Collected data:
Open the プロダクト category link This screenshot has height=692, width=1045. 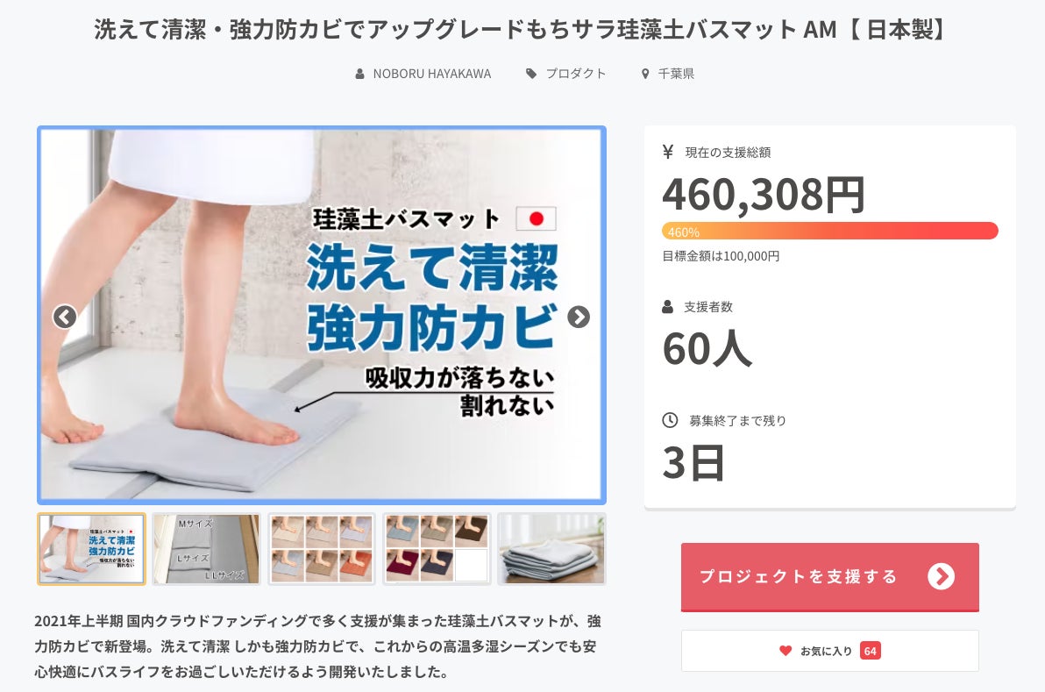(576, 74)
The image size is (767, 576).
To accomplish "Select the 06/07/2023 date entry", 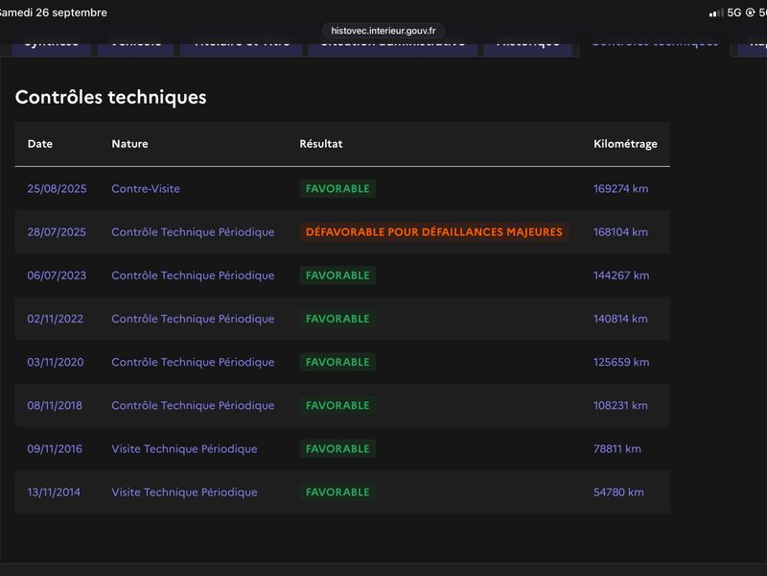I will tap(57, 276).
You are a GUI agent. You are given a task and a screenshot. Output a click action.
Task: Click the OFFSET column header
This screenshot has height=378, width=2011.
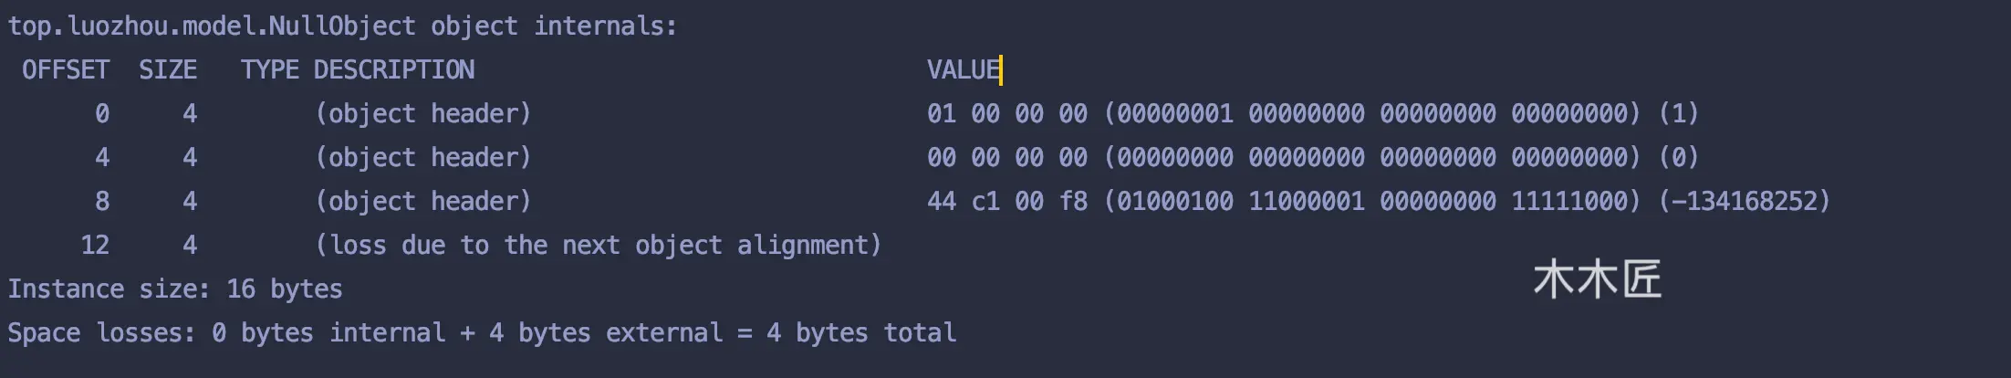click(66, 70)

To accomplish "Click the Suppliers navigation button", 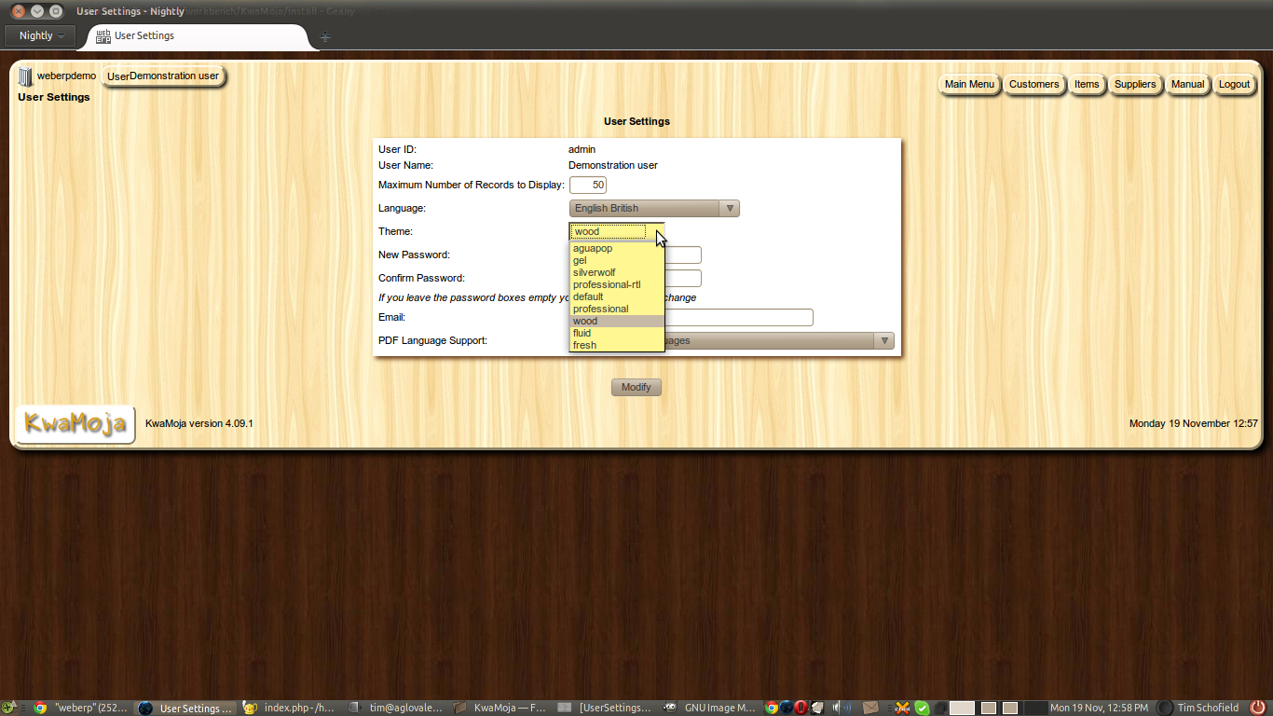I will pyautogui.click(x=1135, y=84).
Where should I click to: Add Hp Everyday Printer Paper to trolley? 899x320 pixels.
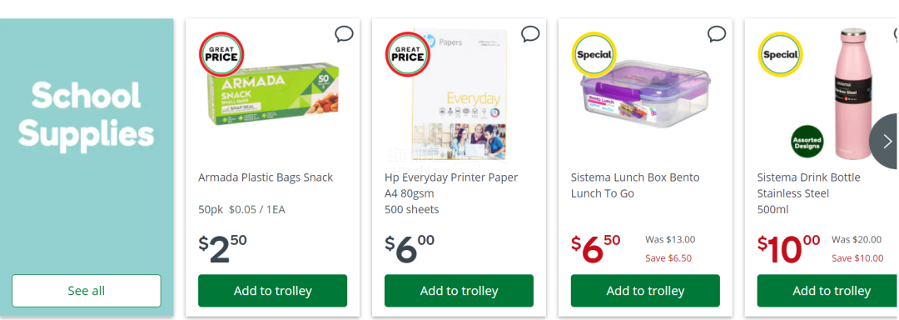[459, 291]
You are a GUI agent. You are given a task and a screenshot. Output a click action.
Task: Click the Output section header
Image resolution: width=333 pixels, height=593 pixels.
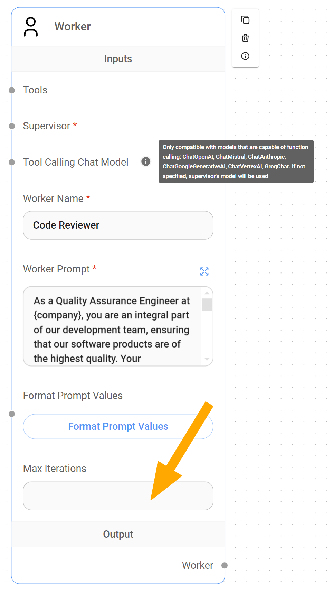[x=118, y=534]
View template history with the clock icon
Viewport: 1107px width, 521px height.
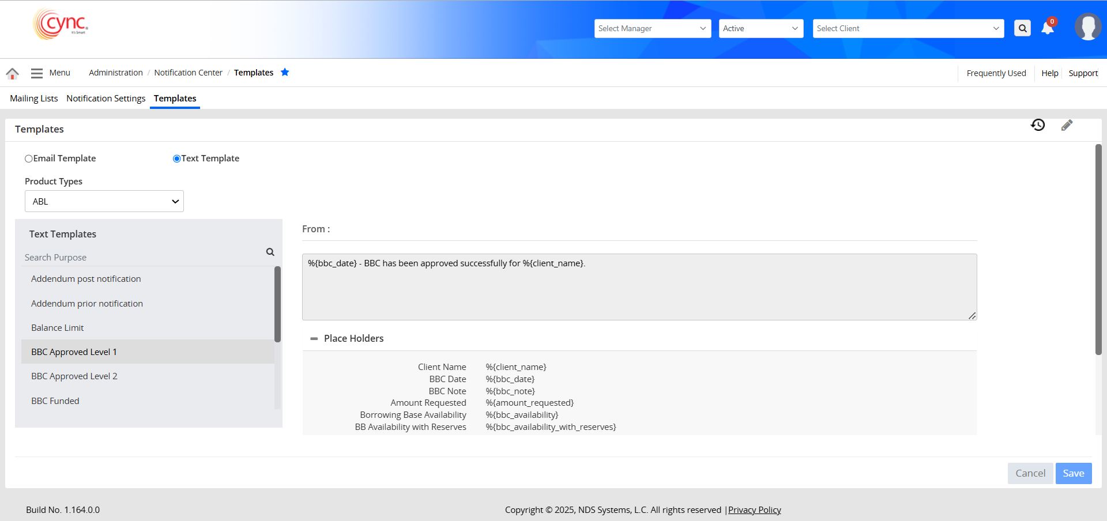1038,125
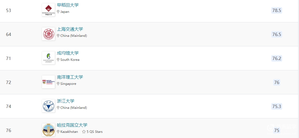Visit the 成均馆大学 page link
Image resolution: width=299 pixels, height=138 pixels.
point(68,53)
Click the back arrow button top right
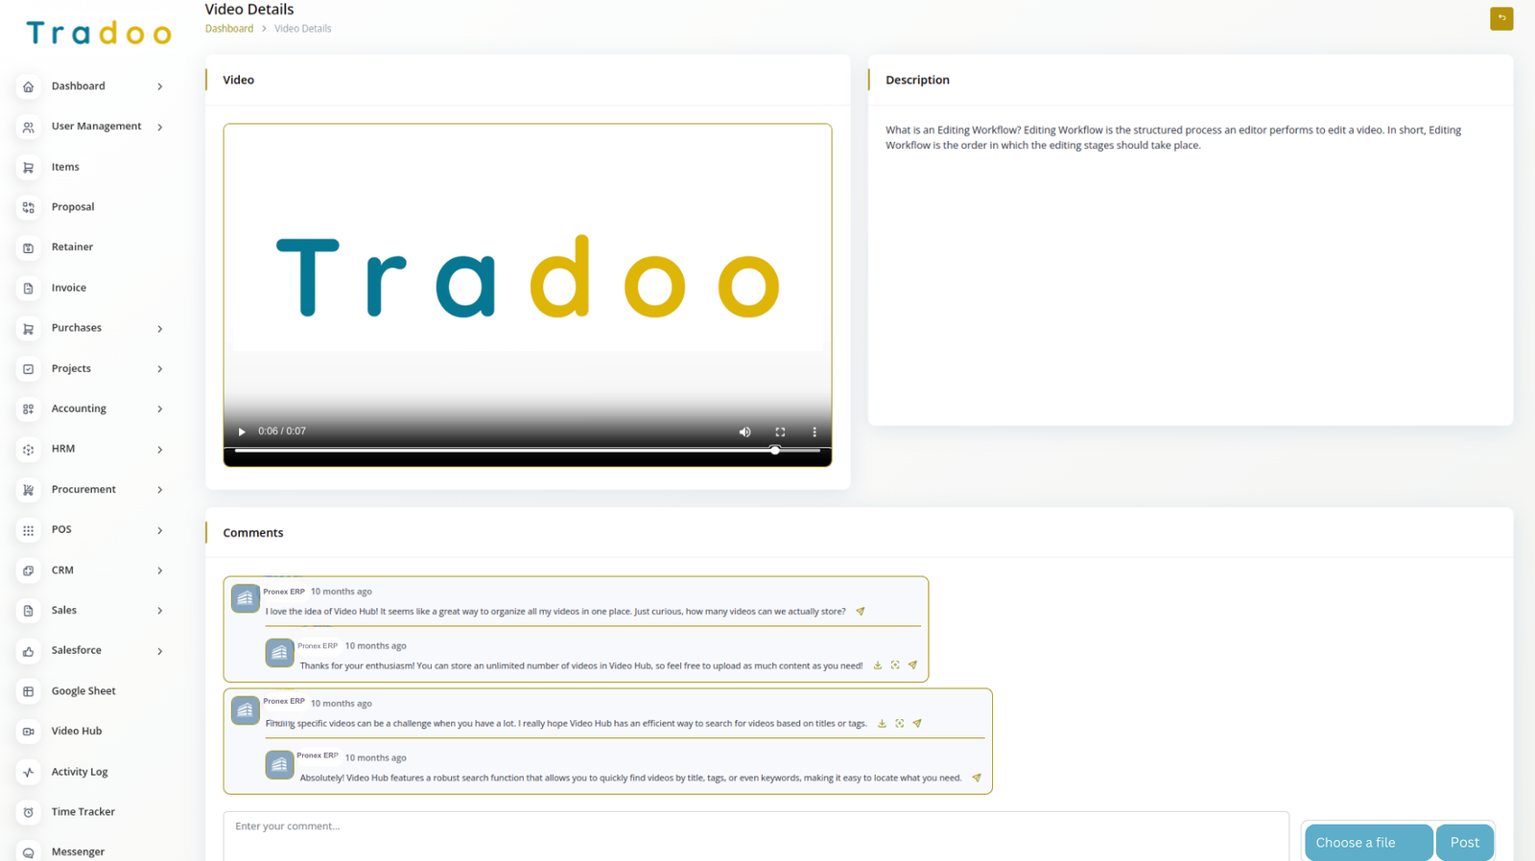 1501,18
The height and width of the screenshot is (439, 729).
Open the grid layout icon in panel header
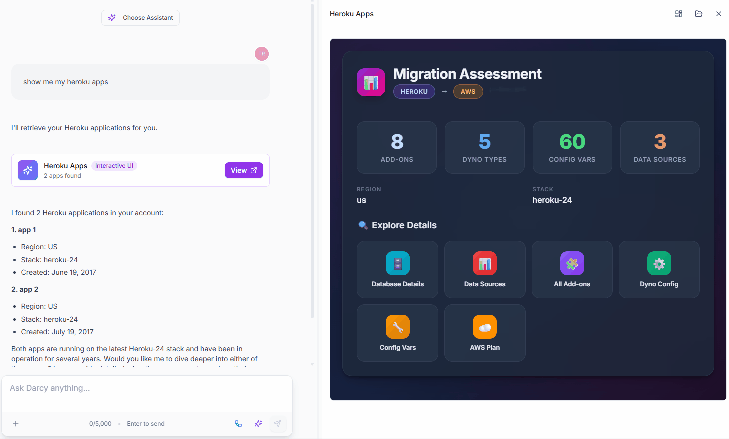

EXERCISE REQUIREMENTS: Pick out the lines above containing the word "header", then copy them.

RESPONSE AREA:
Task: Click the OFFSET column header
Task: Click the Output section header
Open the grid layout icon in panel header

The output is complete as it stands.